Мне, как витаминов, не хватает моего зверя — моей собаки, моего кота; чтобы можно было гладить и разговаривать. О Кирюшке даже стараюсь не думать — реветь хочется. Хоть бы фотографию ее прислали...

16/VII/68

Ну вот, дождался я твоих писем, Лар, — первых после свидания. Спортивные подвиги твои, конечно, достойны восхищения, но я как-то не восхищаюсь. Не ругаю тебя лишь потому, что в этом же письме ты твердо обещаешь больше так не делать. Поверь мне, это очень серьезно.

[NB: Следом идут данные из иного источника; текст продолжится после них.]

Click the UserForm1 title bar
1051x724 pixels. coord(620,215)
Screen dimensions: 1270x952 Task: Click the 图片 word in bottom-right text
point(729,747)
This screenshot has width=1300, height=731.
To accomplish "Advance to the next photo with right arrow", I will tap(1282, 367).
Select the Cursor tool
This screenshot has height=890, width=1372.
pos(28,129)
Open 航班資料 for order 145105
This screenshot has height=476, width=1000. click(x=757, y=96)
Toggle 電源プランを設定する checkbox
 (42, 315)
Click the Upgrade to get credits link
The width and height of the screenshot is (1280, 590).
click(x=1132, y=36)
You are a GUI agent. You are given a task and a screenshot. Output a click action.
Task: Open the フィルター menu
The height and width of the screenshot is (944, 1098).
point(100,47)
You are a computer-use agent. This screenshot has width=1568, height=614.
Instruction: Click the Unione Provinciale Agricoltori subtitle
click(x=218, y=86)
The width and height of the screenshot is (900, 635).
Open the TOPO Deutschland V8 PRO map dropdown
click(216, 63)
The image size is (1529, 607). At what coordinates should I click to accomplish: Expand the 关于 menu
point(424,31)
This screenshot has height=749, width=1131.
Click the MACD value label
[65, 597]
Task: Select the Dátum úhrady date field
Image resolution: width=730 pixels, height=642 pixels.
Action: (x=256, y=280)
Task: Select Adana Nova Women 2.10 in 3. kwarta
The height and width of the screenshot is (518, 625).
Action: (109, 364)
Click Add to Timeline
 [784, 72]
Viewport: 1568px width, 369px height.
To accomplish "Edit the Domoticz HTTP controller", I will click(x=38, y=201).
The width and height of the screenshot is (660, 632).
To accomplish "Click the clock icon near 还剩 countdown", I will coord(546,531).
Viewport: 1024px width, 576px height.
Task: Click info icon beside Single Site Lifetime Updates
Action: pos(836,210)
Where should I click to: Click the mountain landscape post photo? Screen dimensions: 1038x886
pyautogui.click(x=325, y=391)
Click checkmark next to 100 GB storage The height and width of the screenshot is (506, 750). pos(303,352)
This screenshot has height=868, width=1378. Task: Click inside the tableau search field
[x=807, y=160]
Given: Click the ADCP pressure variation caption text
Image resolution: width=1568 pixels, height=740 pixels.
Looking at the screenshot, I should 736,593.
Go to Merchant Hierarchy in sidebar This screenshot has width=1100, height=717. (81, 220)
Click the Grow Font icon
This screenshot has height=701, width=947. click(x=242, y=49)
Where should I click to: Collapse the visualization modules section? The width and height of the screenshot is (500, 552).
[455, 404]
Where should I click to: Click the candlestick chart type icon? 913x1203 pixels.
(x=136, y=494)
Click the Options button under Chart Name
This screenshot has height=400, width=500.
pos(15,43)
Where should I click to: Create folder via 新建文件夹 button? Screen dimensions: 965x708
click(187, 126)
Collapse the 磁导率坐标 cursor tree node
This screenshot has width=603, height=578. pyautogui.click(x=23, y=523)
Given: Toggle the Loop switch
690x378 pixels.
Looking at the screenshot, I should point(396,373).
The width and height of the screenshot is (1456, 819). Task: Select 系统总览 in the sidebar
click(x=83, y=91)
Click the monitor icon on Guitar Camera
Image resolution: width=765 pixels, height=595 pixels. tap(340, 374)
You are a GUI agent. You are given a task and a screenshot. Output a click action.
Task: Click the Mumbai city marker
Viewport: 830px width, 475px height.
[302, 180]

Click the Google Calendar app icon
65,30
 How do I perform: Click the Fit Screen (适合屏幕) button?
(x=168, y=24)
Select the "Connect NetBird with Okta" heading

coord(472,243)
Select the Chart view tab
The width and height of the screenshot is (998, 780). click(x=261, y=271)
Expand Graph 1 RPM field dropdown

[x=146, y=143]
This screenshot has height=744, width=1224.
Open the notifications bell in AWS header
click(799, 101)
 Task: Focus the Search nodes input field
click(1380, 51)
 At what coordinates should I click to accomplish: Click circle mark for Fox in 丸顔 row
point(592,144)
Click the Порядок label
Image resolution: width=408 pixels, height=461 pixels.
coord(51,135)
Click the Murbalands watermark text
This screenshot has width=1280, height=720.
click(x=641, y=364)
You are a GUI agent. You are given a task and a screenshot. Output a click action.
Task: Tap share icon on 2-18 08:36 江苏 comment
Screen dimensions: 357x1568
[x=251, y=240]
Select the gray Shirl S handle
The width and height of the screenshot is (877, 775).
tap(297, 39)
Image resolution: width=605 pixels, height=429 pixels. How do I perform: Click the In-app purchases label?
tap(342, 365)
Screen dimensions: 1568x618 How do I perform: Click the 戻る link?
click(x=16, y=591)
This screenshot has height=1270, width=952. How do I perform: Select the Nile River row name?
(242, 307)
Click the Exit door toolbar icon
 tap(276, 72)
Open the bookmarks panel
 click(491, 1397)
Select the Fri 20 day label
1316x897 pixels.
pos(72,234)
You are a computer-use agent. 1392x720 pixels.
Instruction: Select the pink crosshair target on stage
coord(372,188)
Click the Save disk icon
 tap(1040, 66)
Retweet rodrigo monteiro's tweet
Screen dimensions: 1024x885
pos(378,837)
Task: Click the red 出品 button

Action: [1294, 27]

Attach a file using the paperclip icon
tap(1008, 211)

Всем кланяющимся и приветствующим — спасибо. Удивил меня привет от твоего партнера по «Юбилею» Чехова; конечно, и обрадовал тоже, но больше удивил. Или он уже на другой работе?*

А Маринка [Домшлак] пусть скажет своему многоуважаемому родителю, что мне непонятно, даже дико его предположение, что я мог его забыть! Я не только его помню, но даже стакан, из которого он всегда чай пьет, — этакий с толстенными стенками стаканище; и как брови приподнимает, когда слушает; и как Маришкина мама улыбается — очень сдержанно, чуть-чуть. И очень я им кланяюсь; и заранее благодарю за обещанные фотографии.

Когда это письмо дойдет (и если дойдет — подтверждения на 1-е июльское все еще нет), у Саньки будут еще результаты*. Я надеюсь, что я буду знать их? Любые, пожалуйста. А когда все это закончится так или иначе, я напишу ему отдельно. И может быть, он, отдохнув, напишет?

Ты говоришь, Лар, что, только увидев всю нашу братию, почувствовала, как нас любишь. А знала бы ты, как все они тобою восхищаются! По-моему, даже излишне... Ты все-таки недотепа кое в чем. Но это даже к лучшему: будь ты совершенством, я оказался бы в трудном положении, потому что убегать от совершенства неразумно и неприлично, а жить с ним невозможно. Пришлось бы хлопотать о добавочном сроке...

17/VII/68

Вчера выдержал три части к/фильма «Над Тиссой»; а до этого целиком (!) посмотрел «Именем революции» — сочинение М.Шатрова, который, несмотря на это, порядочный человек — по рассказам. И, кажется, я когда-то читал его забавные псевдодетские истории? Впрочем, кино, вероятно, кишмя кишит какими-то особыми микробами — человеку без прививки лучше туда не соваться, скурвится. А у Галича такая прививка, очевидно, есть, иначе сценарий «Государственного преступника» не прошел бы ему даром*.

Это очень плохо, что я убиваю время? Не надо сердиться, у меня сейчас такая скверная полоса, делать ничего не хочется, писать не пишется (даже письма). Какой-то тупичок, надеюсь, временный.

Ну вот. А засим — до свидания.

Алле Григорьевне и Иосифу Ароновичу [Богоразам–Зиминым] — привет и поклон! Они молодцы, что совершили такой вояж. Я уже писал, что по выходе сделаю то же самое. А есть ли новые песенки у Аллы? Соскучился я по гитаре. Сижу за машинкой, строчу, а сам мурлычу под нос все, что знаю. У меня так, полосами: один день Окуджаву, другой — Высоцкого; песни Аллы я «восстановил» не меньше половины, начиная с «Вышло облако...» и кончая «Московской осенью». Целую их обоих. Может, когда черкнут чего?

Обнимаю всех. Ю.

Только что из газет узнал о смерти Паустовского. Слов нет, как больно. Ахматова, Эренбург и вот теперь — Паустовский, единственный из них, кто вызывал у меня чувство личной, человеческой любви — не только читательской. И я не только не поговорил с ним, но даже и не видел никогда! Всю жизнь не успеваю. Расскажите мне в письмах о похоронах.

Алик совершенно подавлен*, слова сказать не в состоянии.